Ollie Chang, Taipei; Jingyue Hsiao, DIGITIMES Asia 0

Credit: AFP

Microsoft has accelerated its artificial intelligence (AI) chip development by licensing proprietary chip and system design innovations from OpenAI, CEO Satya Nadella disclosed during a podcast interview. The licensing agreement grants Microsoft rights to all system-level innovations and intellectual property (IP) emerging from its collaboration with OpenAI, facilitating faster progress on Microsoft's AI accelerators and computing architectures.

OpenAI's partnership and Microsoft's expanded stake

OpenAI is collaborating with Broadcom to develop its own AI chips. In October, Microsoft finalized an agreement to acquire a 27% stake in OpenAI Public Benefit Corporation (PBC), valuing the company at around US$135 billion. Their technical partnership will continue through 2032, excluding OpenAI's consumer hardware products from Microsoft's access. According to Nadella, Microsoft will maintain access to OpenAI technologies following the arrival of artificial general intelligence (AGI) milestones, subject to appropriate security safeguards.

Microsoft's dual-track AI model strategy

Nadella described Microsoft's approach as a dual-track strategy. One track supports existing products, such as Copilot and Bing, by leveraging OpenAI's GPT series technologies, which are enhanced through retraining and reinforcement learning using proprietary data. The second track focuses on developing Microsoft's own AI model called MAI, which spans multimodal domains including text, image, and audio. This effort is led by the "MAI Superintelligence Team," aiming to preserve autonomy and competitive flexibility in the evolving AI landscape.

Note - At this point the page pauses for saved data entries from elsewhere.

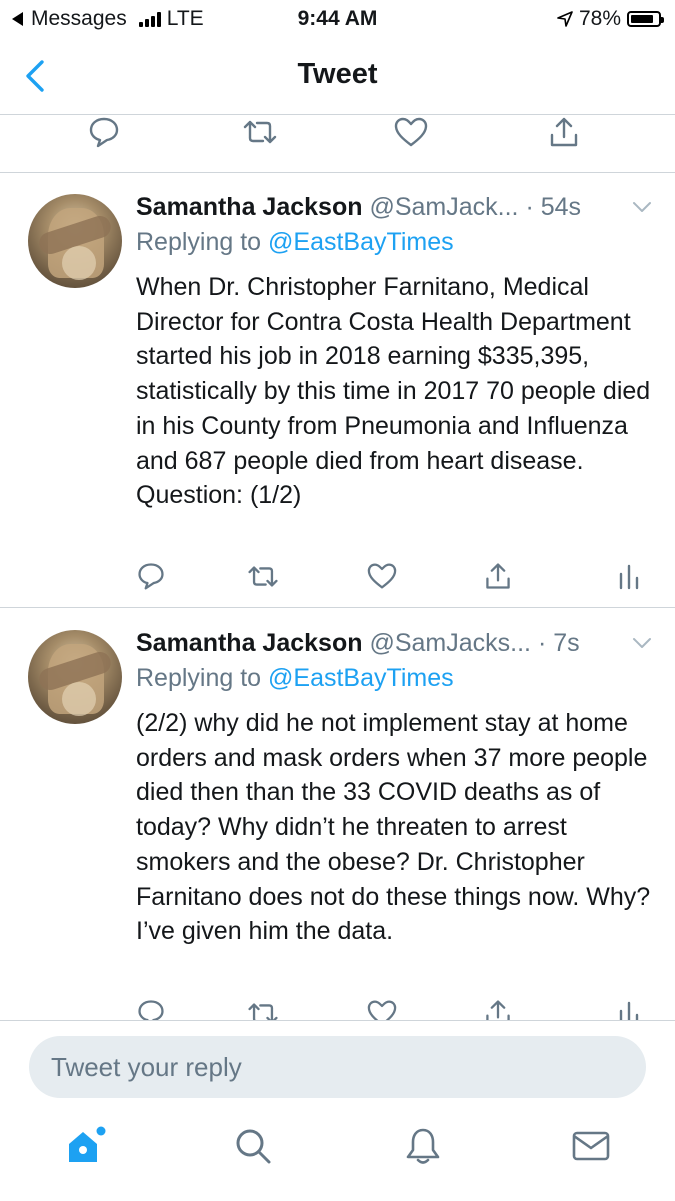 The width and height of the screenshot is (675, 1201). I want to click on tab-home, so click(85, 1146).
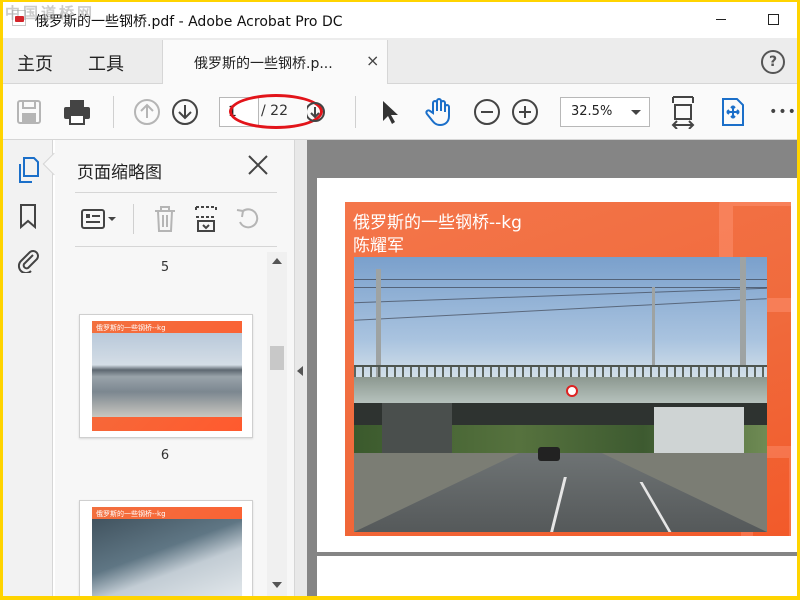 The width and height of the screenshot is (800, 600). I want to click on collapse-arrow-icon, so click(300, 371).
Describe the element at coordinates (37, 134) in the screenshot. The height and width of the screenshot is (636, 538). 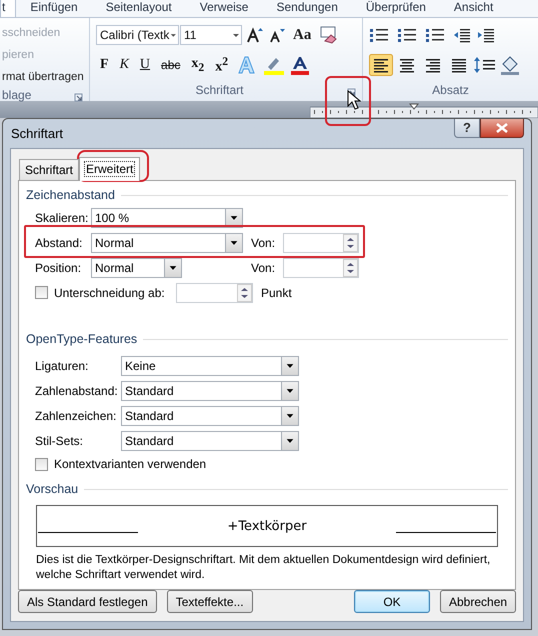
I see `window-title: Schriftart` at that location.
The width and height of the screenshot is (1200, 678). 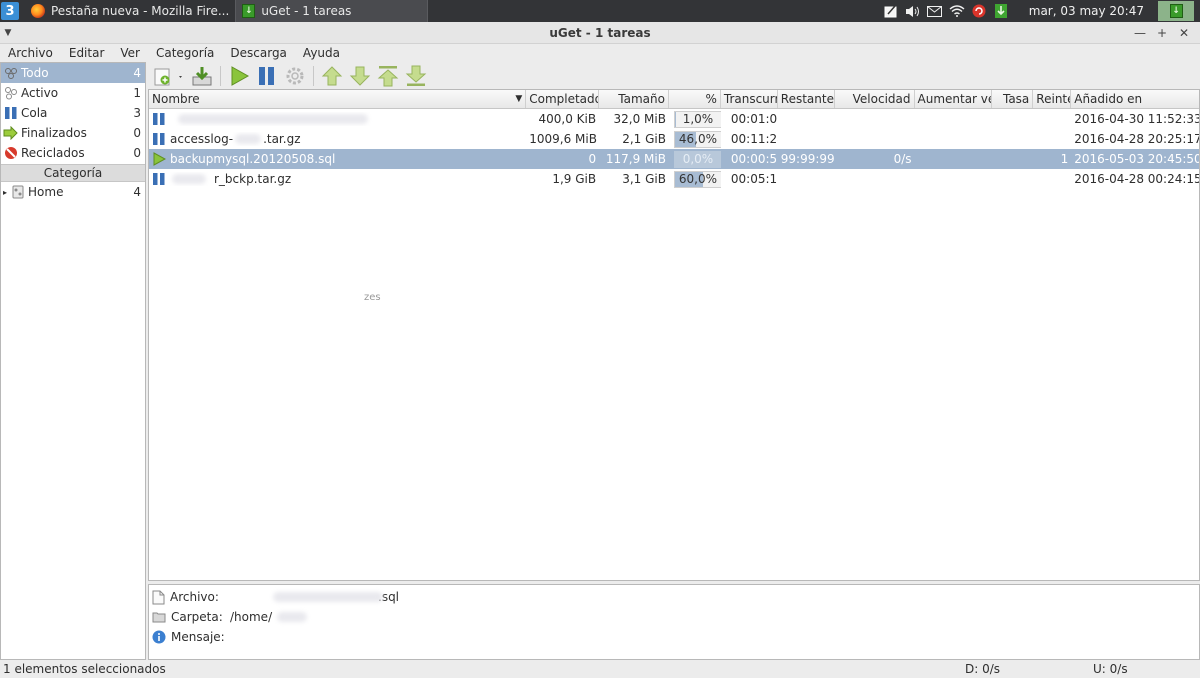 I want to click on move-down-button, so click(x=360, y=76).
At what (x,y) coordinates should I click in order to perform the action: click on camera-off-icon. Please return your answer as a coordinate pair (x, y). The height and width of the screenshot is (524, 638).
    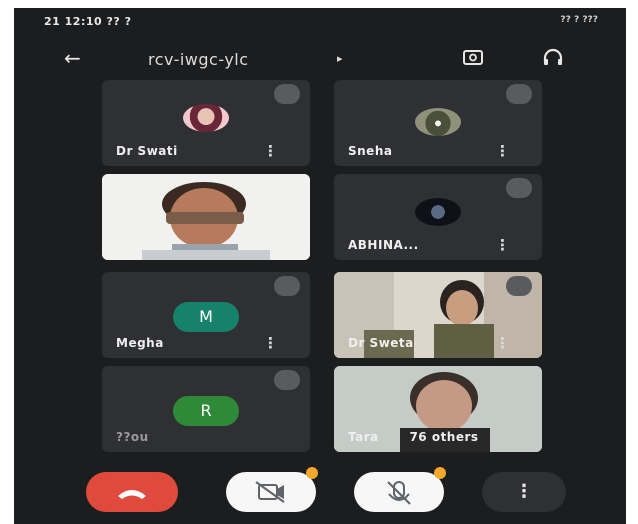
    Looking at the image, I should click on (270, 492).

Rather than optimizing for a single model, Microsoft plans to integrate multiple AI models within its infrastructure. Nadella stressed the importance of foundational services that accommodate diverse AI models, warning that dedicating resources to only one architecture could make future breakthroughs obsolete and investments inefficient. This flexible infrastructure is key to sustaining Microsoft's competitive edge as AI technologies advance.